Start of Text section
Region-set focus approach

Region-set focus approach


The idea behind the region-set focus approach is that there is a central region-set of particular interest in many biological questions. In contrast, other genomic data is mainly used to find associations. Specifically, a region-set of interest often arises either because the broad biological question gives a natural constraint (e.g., genes/enhancers in the gene expression field), or a particular experimental procedure produces a new region-set that is not characterized, for example, the set of expressed genes or changed 3d-genome interaction patterns in a perturbation condition. Many analysis questions associated with these region-sets of interest can be abstracted into a small number of tasks that are either associated with testing a specific hypothesis or with generating new hypotheses:

  • Exploring average behavior: What is the average magnitude of a specific 1d-/2d-genomic signal?
  • Exploring heterogeneity: Is the population of regions homogeneous with respect to a collection of 1d- or 2d-features? What subsets have different behavior with respect to a collection of 1d- or 2d-features?
  • Enrichment analysis: What other regions are enriched?
End of Text section
Start of Supplied records
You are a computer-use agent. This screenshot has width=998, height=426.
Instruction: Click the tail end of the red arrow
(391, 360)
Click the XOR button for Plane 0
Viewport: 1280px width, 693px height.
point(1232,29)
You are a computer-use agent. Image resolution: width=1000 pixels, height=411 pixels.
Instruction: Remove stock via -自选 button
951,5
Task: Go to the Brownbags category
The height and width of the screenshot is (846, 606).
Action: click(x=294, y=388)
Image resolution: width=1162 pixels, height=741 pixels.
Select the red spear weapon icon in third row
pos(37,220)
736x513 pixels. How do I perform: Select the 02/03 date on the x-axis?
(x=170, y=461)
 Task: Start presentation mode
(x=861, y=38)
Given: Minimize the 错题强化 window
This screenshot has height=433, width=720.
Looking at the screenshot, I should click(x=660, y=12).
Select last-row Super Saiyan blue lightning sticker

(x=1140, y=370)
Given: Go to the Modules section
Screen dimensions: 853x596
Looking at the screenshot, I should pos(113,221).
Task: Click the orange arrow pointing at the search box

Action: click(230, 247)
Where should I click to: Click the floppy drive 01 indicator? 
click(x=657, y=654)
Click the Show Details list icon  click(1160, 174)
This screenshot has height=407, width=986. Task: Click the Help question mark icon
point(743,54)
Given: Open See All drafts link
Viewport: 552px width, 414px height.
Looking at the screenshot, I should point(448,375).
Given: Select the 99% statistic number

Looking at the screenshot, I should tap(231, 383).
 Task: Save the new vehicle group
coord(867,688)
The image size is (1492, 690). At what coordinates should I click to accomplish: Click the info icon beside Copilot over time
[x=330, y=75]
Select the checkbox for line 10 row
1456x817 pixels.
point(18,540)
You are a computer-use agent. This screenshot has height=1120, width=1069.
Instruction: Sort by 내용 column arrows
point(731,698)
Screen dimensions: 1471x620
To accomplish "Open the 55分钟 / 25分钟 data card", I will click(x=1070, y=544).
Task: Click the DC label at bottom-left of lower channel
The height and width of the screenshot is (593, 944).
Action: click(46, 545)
End of Supplied records
● Apply what you read
**1)** Rewrite everything from "The idea behind" down to "specific 1d-/2d-genomic signal?" in the text on the region-set focus approach, and put "knockout condition" wherever "perturbation condition" appears.
**2)** Carry on the text about the region-set focus approach from the point where it stops.

● Exercise responses
**1)**
The idea behind the region-set focus approach is that there is a central region-set of particular interest in many biological questions. In contrast, other genomic data is mainly used to find associations. Specifically, a region-set of interest often arises either because the broad biological question gives a natural constraint (e.g., genes/enhancers in the gene expression field), or a particular experimental procedure produces a new region-set that is not characterized, for example, the set of expressed genes or changed 3d-genome interaction patterns in a knockout condition. Many analysis questions associated with these region-sets of interest can be abstracted into a small number of tasks that are either associated with testing a specific hypothesis or with generating new hypotheses:

  • Exploring average behavior: What is the average magnitude of a specific 1d-/2d-genomic signal?

**2)**
With an explicit focus on region-sets of interest, these tasks can be formalized to the degree that allows automated precomputation. Here, the user selects a particular region-set and maps genomic features to them by submitting a precomputation job. The particular pre-computation job is dependent on the type of task and the type of genomic feature, where genomic features can either be continuous 1d- or 2d-signals along the genome (for example, a ChIP-seq signal of a particular protein), discrete signals along the genome (for example the binding sites of a protein of interest) or a collection of the above (e.g., the binding sites of chromatin modifiers). The results of these pre-computations can then be explored using visualization concepts tailored to the feature type.

An implementation of the region-set focus approach would allow users to complement implicit exploration of genomic features in a track-based browser with explicit analyses separated into the tasks mentioned above. Testing a specific hypothesis would allow robust evaluation of average behavior since appropriate pre-computation and visualization tools can be employed. When generating new hypotheses about the data, specialized visualization concepts can help find robust and complex associations that lead to better hypotheses. Additionally, making these analyses explicit allows storing user sessions and sharing them with collaborators, thereby fostering scientific exchange.